Lebaran yang istimewa ini pula, membuatku banyak bertemu dengan tetanggaku
disaat masa kecil. Banyak pula yang telah beranak-pinak, dan banyak pula orang
yang seumuran ibuku telah meninggal dunia. Banyak wajah baru yang tidak saya
kenal, karena lamanya kami tidak bersilaturahim pada mereka. Hingga ada beberapa
keluarga yang telah kami singgahi, orangtuanya sudah berpulang. Tinggallah hanya
anak-anak dan cucu mereka yang dapat kami temui. Sebuah kesedihan dan penyesalan
karena seringkali kami pulang kampung, ternyata tidak sempat menampakkan muka
pada beberapa keluarga yang sangat dekat persahabatannya dengan orangtua kami.

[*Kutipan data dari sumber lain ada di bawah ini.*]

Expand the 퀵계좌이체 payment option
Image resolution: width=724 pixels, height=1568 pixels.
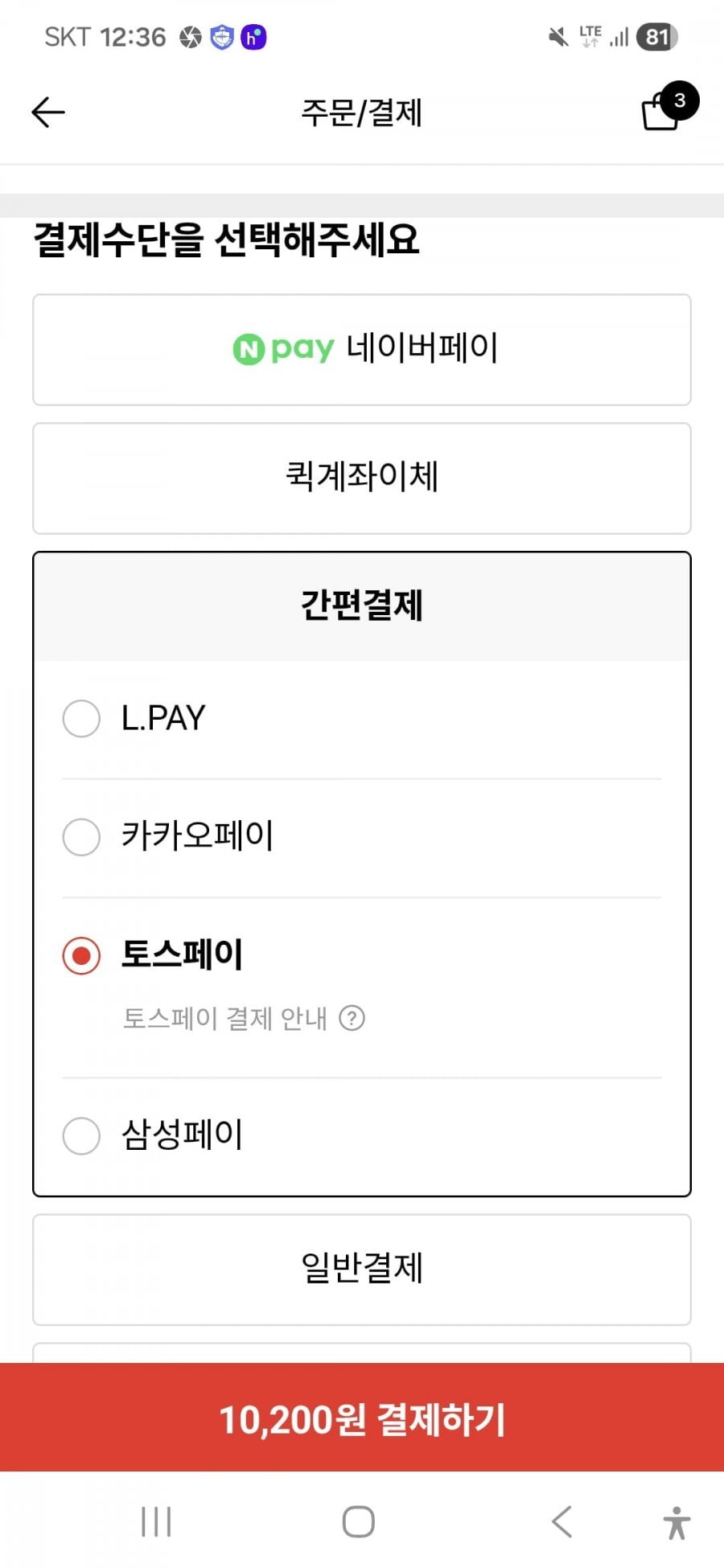tap(362, 478)
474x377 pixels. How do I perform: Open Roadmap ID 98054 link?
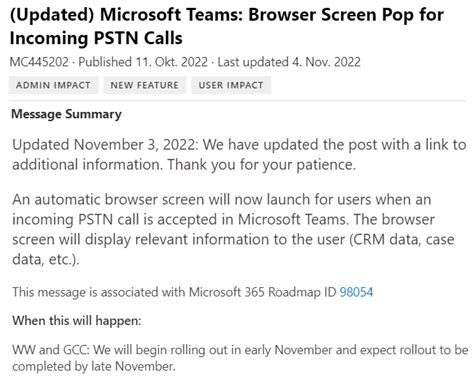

Tapi memang penyesalan selalu ada di belakang, namun dengan kunjungan kali ini,
membuat saya sedikit berlega hati, karena mereka masih menerima kedatangan kami
dengan tangan terbuka dan tentu saja dengan beberapa hidangan yang mengundang
selera.
Untuk hidangan lebaran, ternyata di setiap rumah yang di singgahi, selalu
tersedia makanan pembuka hingga makanan penutup. Ada es buah, buras (makanan
khas suku Bugis ) beserta lauknya, ada bakso hingga puding dan banyak lagi yang
lainnya. Makanan pada saat lebaran ini, memang melimpah. Seakan-akan setiap
rumah, adalah orang yang mampu. Mereka dengan sangat ramah, dan wajah sumringah
menerima setiap kunjungan. Dan memersilahkan untuk mencicipi makanan yang telah
tersaji secara prasmanan. Padahal saya tahu beberapa orang dari mereka adalah
orang yang serba kekurangan. Tapi saat lebaran, sepertinya mereka tidak ingin
ketinggalan. Maka, sajian yang terhidang pun tidak mencerminkan kelas ekonomi
mereka yang rendah.
Saat lebaran, memang sebuah saat yang penuh gelak tawa. Banyak bersilaturahmi
dan saling meminta maaf di antara sesama, seakan-akan dunia penuh dengan
bunga-bunga yang baru saja bermekaran. Lebaran yang penuh kunjungan dari
orang-orang terdekat maupun handai taulan, ternyata membuat diri kita menjadi
lebih dekat pada mereka, karena kita merayakan lebaran bersama.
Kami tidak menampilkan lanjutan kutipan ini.